Paladin & Monk multiclassing is by far the worst rule, though. There's no reason for it to be there. Why do we keep seeing feats (FEATS!?!? A pure paladin gets 7 and has to split them between melee, smiting and horesmanship) that remove it?

Sorcerers being unable to quicken spells is also rather high up there. It's a pretty big balance factor when every other caster can throw out 2 spells / round at need at high levels. The really inconsistant FAQ rulings on metamagic rods of quicken make this much worse, too...
 

Destil said:
Grapple I actually don't mind the rules for, but I know I'm in the minority

I'm with you. I have a hard time how they could be simpler, and still balanced and effective and representative at all.

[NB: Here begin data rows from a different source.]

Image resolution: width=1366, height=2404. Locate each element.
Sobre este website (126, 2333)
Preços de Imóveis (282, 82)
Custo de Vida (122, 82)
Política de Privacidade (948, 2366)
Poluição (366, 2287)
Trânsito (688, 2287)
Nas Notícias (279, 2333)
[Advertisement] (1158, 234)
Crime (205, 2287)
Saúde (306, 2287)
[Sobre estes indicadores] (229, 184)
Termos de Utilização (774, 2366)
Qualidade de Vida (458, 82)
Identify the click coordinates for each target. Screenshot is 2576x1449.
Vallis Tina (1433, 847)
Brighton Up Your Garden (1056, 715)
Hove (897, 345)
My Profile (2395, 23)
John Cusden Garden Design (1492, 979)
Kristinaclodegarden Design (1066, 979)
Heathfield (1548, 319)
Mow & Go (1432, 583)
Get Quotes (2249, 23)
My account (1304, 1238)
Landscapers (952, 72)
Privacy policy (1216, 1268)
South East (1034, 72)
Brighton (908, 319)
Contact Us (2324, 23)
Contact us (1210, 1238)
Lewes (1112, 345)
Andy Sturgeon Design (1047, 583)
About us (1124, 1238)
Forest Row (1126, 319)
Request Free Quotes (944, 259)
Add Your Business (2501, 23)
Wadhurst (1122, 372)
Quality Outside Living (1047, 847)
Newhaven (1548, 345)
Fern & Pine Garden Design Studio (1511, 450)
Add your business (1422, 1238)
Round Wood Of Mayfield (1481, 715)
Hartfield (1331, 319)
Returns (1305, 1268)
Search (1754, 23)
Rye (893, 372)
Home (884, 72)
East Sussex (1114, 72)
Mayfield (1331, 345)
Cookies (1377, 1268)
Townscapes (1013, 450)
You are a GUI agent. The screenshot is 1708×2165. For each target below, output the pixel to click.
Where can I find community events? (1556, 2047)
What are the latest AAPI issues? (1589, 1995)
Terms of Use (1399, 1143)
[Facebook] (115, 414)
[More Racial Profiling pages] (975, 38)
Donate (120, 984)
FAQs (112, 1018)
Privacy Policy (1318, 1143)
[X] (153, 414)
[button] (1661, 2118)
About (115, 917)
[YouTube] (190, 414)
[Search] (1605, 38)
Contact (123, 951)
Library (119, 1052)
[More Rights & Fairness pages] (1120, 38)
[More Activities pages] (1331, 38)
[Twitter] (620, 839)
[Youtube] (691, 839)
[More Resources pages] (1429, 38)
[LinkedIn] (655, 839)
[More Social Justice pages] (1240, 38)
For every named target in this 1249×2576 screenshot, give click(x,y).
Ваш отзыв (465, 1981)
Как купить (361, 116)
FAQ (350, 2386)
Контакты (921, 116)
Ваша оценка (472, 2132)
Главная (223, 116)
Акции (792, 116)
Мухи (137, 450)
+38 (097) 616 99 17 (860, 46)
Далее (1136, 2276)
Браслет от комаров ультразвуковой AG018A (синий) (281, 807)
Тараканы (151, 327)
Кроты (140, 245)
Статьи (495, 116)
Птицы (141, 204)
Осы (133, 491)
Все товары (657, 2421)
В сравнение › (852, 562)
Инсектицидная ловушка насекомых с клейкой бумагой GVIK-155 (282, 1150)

Paladin & Monk multiclassing is by far the worst rule, though.

Yeah, that's a stinker.

I remember a third party supplement that had a section about a contemplative class that allows the character to not have an alignment...
 

Psion said:
I'm with you. I have a hard time how they could be simpler, and still balanced and effective and representative at all.

Ditto.

It's just the huge grapple bonuses of large creatures I protest at.

Cheers!
 

Destil said:
Paladin & Monk multiclassing is by far the worst rule, though. There's no reason for it to be there.
This was originally not in the game during 3e playtesting, and playtesters insisted that it be added in as they considered the monk and paladin classes to be special cases with special requirements. You can remove this from your game with absolutely no balance implications.
 

Worst Rules?

1) Swallow Whole - I hate this mechanic. It makes absolutely no sense (you can cut your way out, but doing so doesn't hurt the creature? BS) at all.

2) Turn Undead - For one, it uses a nonstandard rule system and two, it seems nigh useless at certain levels. Sure, it's good for smoking mooks, but it's rarely useful against anything else, especially with the high volume of undead sporting turn resistance.

3) Gotta agree with the unarmed strike issue, then again, the monk needs to be looked over in general. Make it a generic unarmed fighter and make the ki-based abilities of the monk either feat driven or a PrC.

4) Grapple - It's ridiculously complex and it needs to be presented in a clearer manner. Redoing the rules would probably cause more problems than it would solve.
 

Piratecat said:
This was originally not in the game during 3e playtesting, and playtesters insisted that it be added in as they considered the monk and paladin classes to be special cases with special requirements. You can remove this from your game with absolutely no balance implications.
I know and I have. But that's why I hate it, it shouldn't be there. And stuff like the feats in the Eberron setting that remove it really me from a balance perspective....
 

Destil said:
I know and I have. But that's why I hate it, it shouldn't be there. And stuff like the feats in the Eberron setting that remove it really me from a balance perspective....
I hadn't noticed... :)

No, I'm with you. The fact that people no longer clamor for it shows that it's outlived its usefulness.